Un aumento del 146% nei tentativi di attacco ransomware bloccati dalla piattaforma Zero Trust Exchange di Zscaler in 12 mesi; il furto di 238 terabyte di dati sensibili da parte dei principali gruppi criminali. Sono questi i numeri più impressionanti che emergono dallo Zscaler ThreatLabz 2025 Ransomware Report, che analizza il periodo incluso tra aprile 2024 e aprile 2025 e ne dipinge un panorama in rapido deterioramento. Lato cybercrime, il ransomware ha perso sempre più la sua natura originaria, per trasformarsi in un meccanismo di estorsione basato sulla minaccia di divulgazione dei dati sottratti (gli attacchi pubblicizzati nei cosiddetti leak site sono cresciuti del 70% nel periodo di analisi), alla luce del successo della leva psicologica sulle vittime.

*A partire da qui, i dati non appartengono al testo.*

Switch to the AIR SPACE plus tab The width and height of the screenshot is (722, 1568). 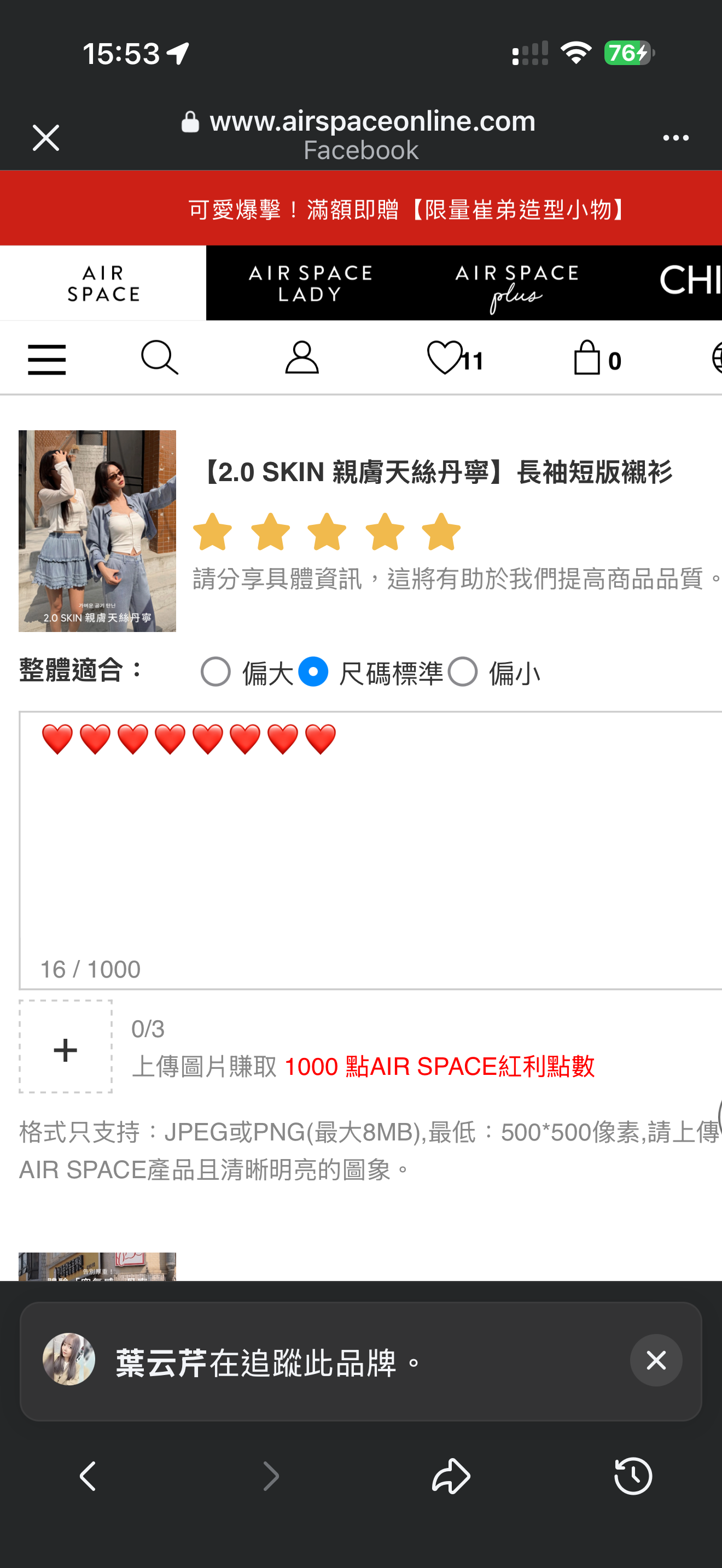click(517, 283)
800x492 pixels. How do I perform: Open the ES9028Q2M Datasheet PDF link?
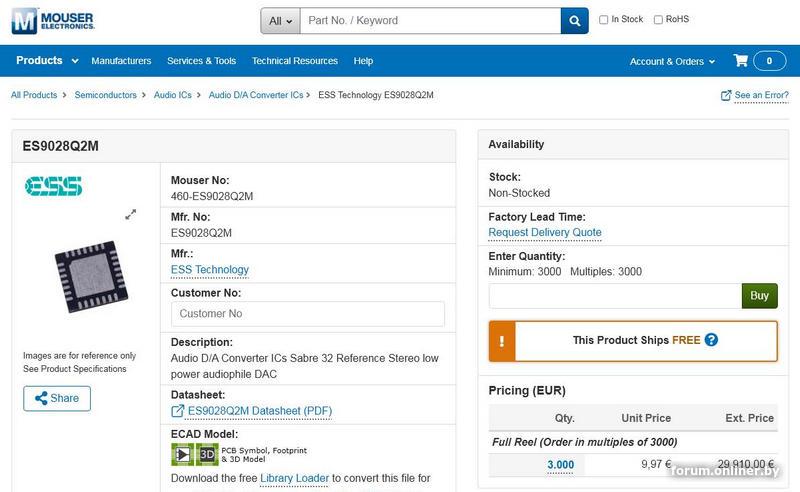point(259,411)
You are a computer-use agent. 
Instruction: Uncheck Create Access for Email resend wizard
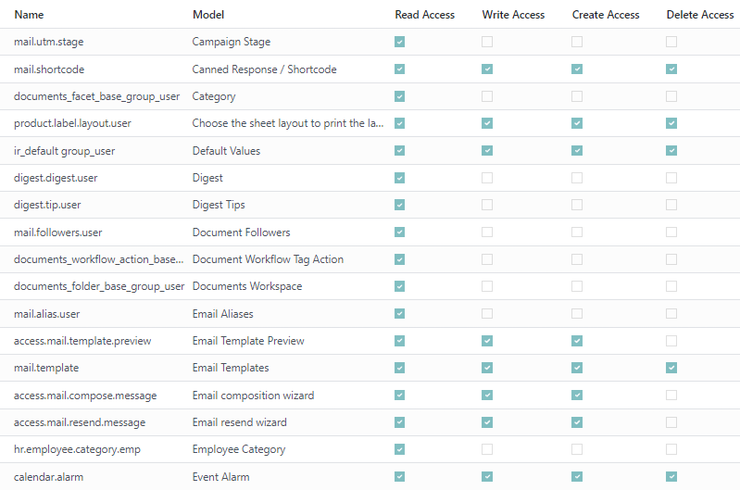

Inoltre, è evidente la corsa a volumi di esfiltrazione inediti: i 10 principali gruppi ransomware hanno sottratto 238 terabyte nell’arco di un anno, contro i 123 dell’anno precedente. Una crescita del 92% che conferma come la priorità sia il controllo dei dati, non la paralisi dei sistemi.
Il report elenca i comparti più bersagliati dalle operazioni ransomware: guidano la classifica manifatturiero (1.063 attacchi), tecnologico (922) e sanitario (672). La scelta dei target non è casuale: imprese manifatturiere globalizzate hanno supply chain estese, le aziende tech sono ricche di proprietà intellettuali, gli ospedali custodiscono dati sanitari di valore strategico: in tuti i casi un’interruzione o una fuga di dati può mettere in ginocchio l’attività nell’arco di poche ore.
Esfiltrazione dei dati da parte dei principali gruppi ransomware
Il dato che più sorprende è quello del settore Oil & Gas, che registra un incremento record del 935% di attacchi in 12 mesi. Una vera esplosione che, secondo gli analisti Zscaler, si spiega con il crescente livello di automazione delle infrastrutture critiche, che ha ampliato a dismisura la superficie di attacco che comprende anche architetture legacy e che purtroppo spesso è protetta da procedure e soluzioni di sicurezza datate.
Dal punto di vista geografico, i dati raccolti da Zscaler sono in linea con le aspettative: circa la metà degli incidenti si verifica negli Stati Uniti (3.671 episodi), a notevole distanza seguono Canada (5%) e Regno Unito (4%). L’Europa appare frammentata con percentuali minori, ma comunque consistenti in termini assoluti.
Nel contesto di un ecosistema criminale sempre più frammentato e competitivo, pochi gruppi ransomware riescono a dettare il ritmo. RansomHub si conferma il più attivo, con 833 vittime pubblicate. Seguono Akira con 520 casi attribuiti e una crescente rete di affiliati e broker di accesso, quindi Clop, con 488 episodi. Quest’ultimo è specializzato negli attacchi alla supply chain e nell’abuso di vulnerabilità nei software diffusi su larga scala. L’ultimo anno ha visto poi emergere 34 nuove famiglie di ransomware, che portano il numero complessivo dei gruppi tracciati da Zscaler a 425. Invariato resta il modello operativo scalabile del Ransomware-as-a-Service.
Attacchi ransomware per settore in base ai siti di rivendicazione
Impossibile ignorare la tendenza del ricorso a strumenti di Intelligenza Artificiale generativa da parte dei gruppi ransomware. In particolare, lo sfruttamento di modelli di AI consente di perfezionare e rendere più persuasivi i testi delle email di phishing, generare con maggiore efficacia contenuti di social engineering e automatizzare il riconoscimento dei dati di maggior valore esfiltrati. Questo rafforza la capacità degli attaccanti di personalizzare le campagne e ridurre gli errori che in passato potevano tradire le attività illecite.
Il report di ThreatLabz insiste sulla necessità di un cambio di passo strutturale nella protezione aziendale, con l’abbandono delle architetture di sicurezza basate su modelli tradizionalia favore di una filosofica Zero Trust nativa cloud arricchita da moduli di AI per ridurre al minimo la superficie d’attacco, impedire movimenti laterali all’interno delle infrastrutture e soprattutto contenere l’uscita dei dati.